謝礼キャンペーンにおける謝礼の適正金額の基本的な考え方
謝礼キャンペーンにおける謝礼金額を適正な金額に設定するための考え方について今回書いてみます。
謝礼キャンペーンのよくある失敗
先に謝礼キャンペーンでよくある失敗について2つ紹介します。
1. 謝礼金額が促したい行動の対価に見合ってない
謝礼を提示したけど行動を起こしてくれた人が少なかったり、謝礼キャンペーンが想定よりも短期間で予算切れになってしまったりといった失敗はよく起きます。謝礼金額は多すぎても少なすぎてもダメで、促したい行動の対価としてちょうどよい金額に設定する必要があります。
2. 同時期の他社施策と似通ってしまって効果が薄れた
同業他社が同時期に同じような謝礼キャンペーンを走らせてしまった場合、もともと見込んでいた謝礼による期待効果は薄れてしまいます。業界の繫忙期に起きがちです。異業種間でも年末商戦の時期や、引越や転職活動のようなライフイベントが重なる1-3月には似通った謝礼キャンペーンが同時に走ってしまいます。他社の動向に注意してそもそもこのタイミングで実施するかどうかよく考えなければいけません。
謝礼金額を決めるときのセオリー
謝礼キャンペーンの失敗を防ぐためにはどうすればよいでしょうか。基本的にはセオリー通りに謝礼金額を決めていくのが最も安全です。次のプロセスで謝礼金額を決めることを推奨します。
謝礼対象者に促したい行動の具体化
類似する他社事例の調査(同業以外も含む)
謝礼用予算の確保
謝礼金額と謝礼対象者数の最終調整
プロセス通りに行いつつ、以下のポイントにも注意しておきます。
Point1:他社事例は可能な限り解像度を上げる
このプロセスで謝礼金額を設定するときに一番慎重に行いたいのは、他社事例調査です。
一体どのような行動に対してどれぐらいの謝礼金額を設定しているのか、解像度を上げられる限り上げて「1アクションあたりの単価」を正確に把握します。
例えば、アンケートに答えたら1000円というケースに対しては、アンケート項目数や設問内容や対象者の属性などのだれに具体的にどんな行動を促すのかも解像度を上げて整理します。ざっくりと1アンケート回答1000円という捉え方をしてしまうと1アクションあたりの単価を見誤るので、こういう人にこれくらいのボリュームの行動に対して1000円の謝礼を設定していると言えるところまで解像度を上げておきましょう。

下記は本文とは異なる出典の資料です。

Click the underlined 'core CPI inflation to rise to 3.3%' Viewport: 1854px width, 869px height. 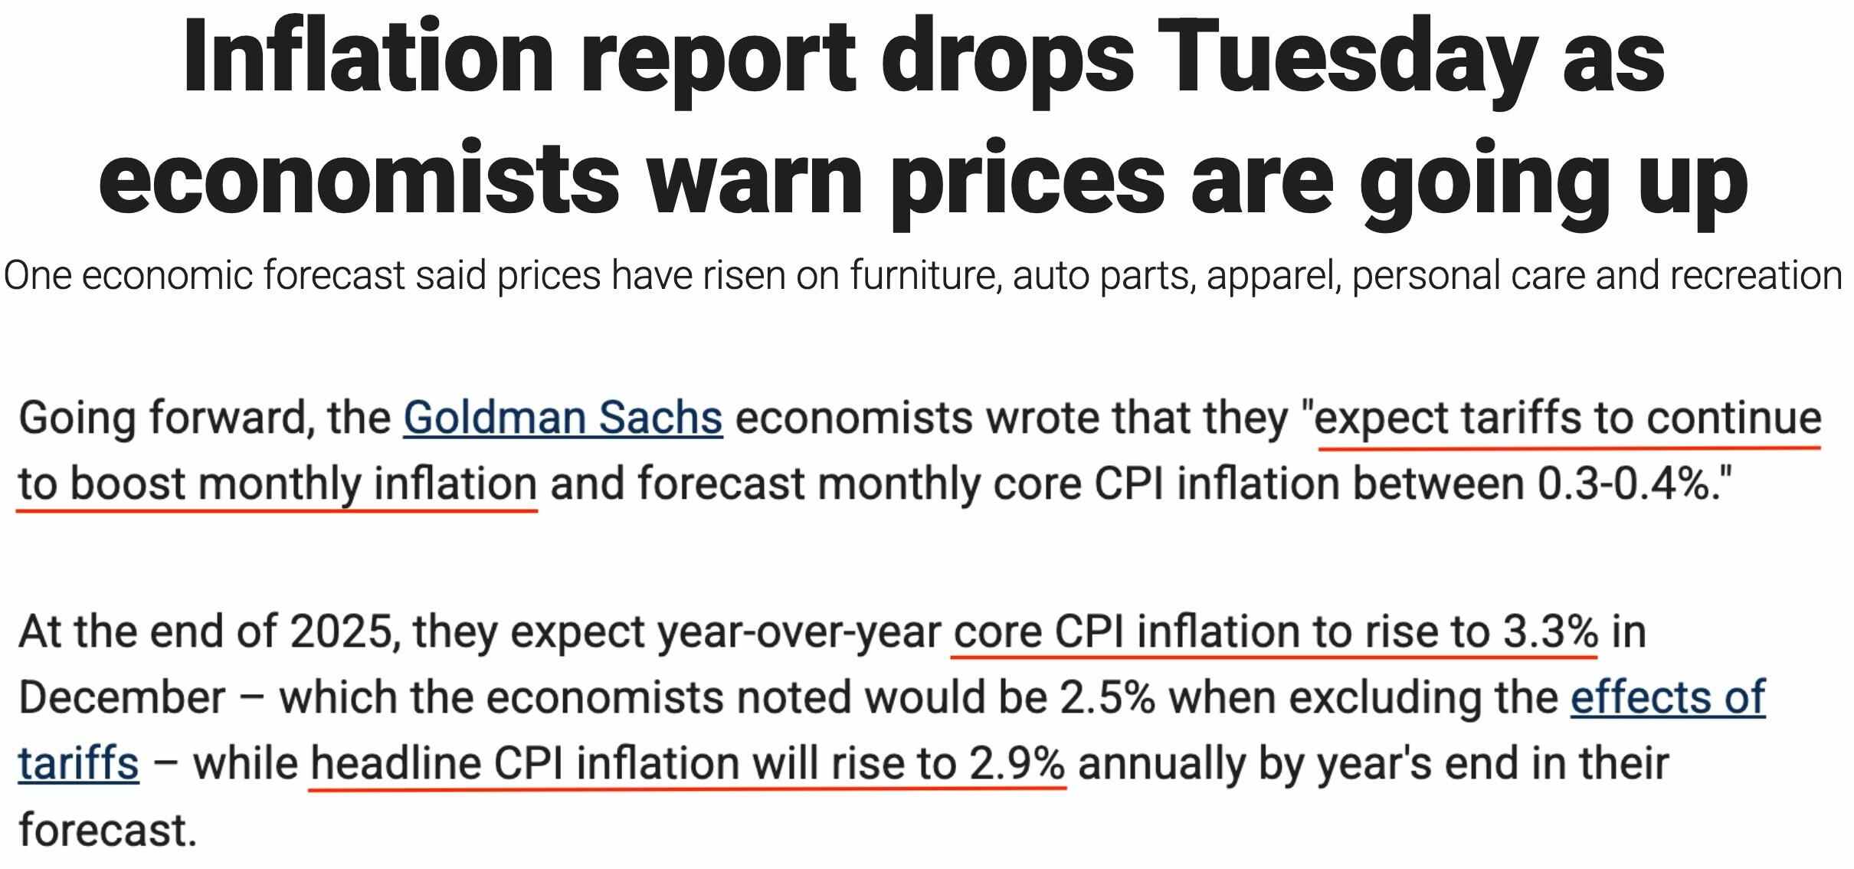(x=1275, y=632)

Point2: 謝礼金額には対象者の年収や忙しさも考慮する
謝礼金額には対象者の年収や忙しさも考慮することを推奨します。例えば、年収が高く日々忙しい医師や弁護士を対象者に多く含むのであれば、スキマ時間にわざわざ取り組んでも良いと思えるような高めの謝礼を設定すべきです。対象者となる母数も限られてますし、確実に謝礼キャンペーンは成功させにいく心づもりが必要です。
Point3: 抽選制は極力避ける
抽選で10名様に高額謝礼進呈のようなことをやると、見栄えはよいのですが、消費者も日々謝礼オファーを浴びて訓練されているので「どうせ当たらないんでしょ」と無視される割合が上がります。
一方で、ポイ活に前のめりな属性を持った人たちはタイパだけでも合えば応募する割合が高くなってしまうため、特にアンケート回答で抽選で謝礼進呈のようなことをやると回答者の属性が似通ってしまう問題が発生しかねません。

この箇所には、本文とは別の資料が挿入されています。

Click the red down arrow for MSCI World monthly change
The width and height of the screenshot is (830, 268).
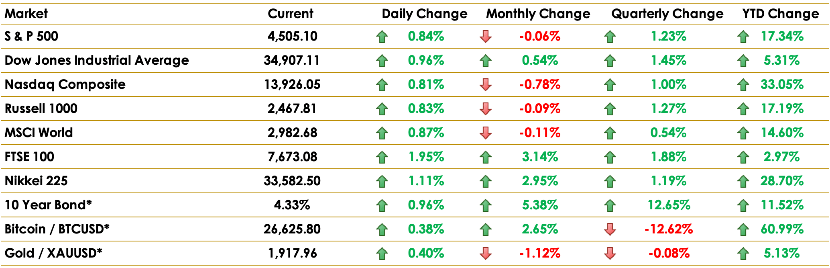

応募締め切り後の抽選作業や通知作業においても法務との調整作業が発生したりと社内手続き上の面倒も多いです。
こうしたことから、どうしても抽選制にしなければならない理由がない以上は抽選制は避けるべきです。
Point3: 謝礼金額を高く設定できない場合はオファーを工夫する
もし謝礼金額を他社ほど高く設定できない事情があるなら、タイミングや見せ方などオファーを工夫すれば低い金額でも同等効果を得ることは可能です。行動開始率、完了率をそれぞれ上げる作戦です。
例えば、次のような工夫が可能です。
完了推定時間の提示で行動開始率と完了率を上げる
イラストでステップを図解して行動開始率を上げる
入力必須項目の削減で完了率を上げる
マーケティング企画だけでなくデザイナーも巻き込んで取り組めば、どの会社でも効果が出ます。
Point4: 実施後の振り返りを忘れない
謝礼キャンペーンの実施後に、結果の振り返りを手を抜かずに行うことも大事です。次のような振り返りもできるとよいと思います。
謝礼対象行動開始数、完了数
謝礼対象者増加の推移
謝礼キャンペーンへの接触経路
同時期に実施されていた他社施策との比較(類似施策の有無、謝礼金額)
次回実施に向けての課題抽出
おわりに
インフレ時代に突入して物価も賃金も上がりつつある中で、いずれは謝礼金額も物価や平均年収に合わせてあげていかなければならない日が来るかもしれません。極端な話ですが、今の1,000円札の価値が20年後には500円の価値しかないのであれば、確実に見直しは必要でしょう。とはいえ、その頃には適正な金額をはじき出してくれるAIに頼ることにになっているかもですね。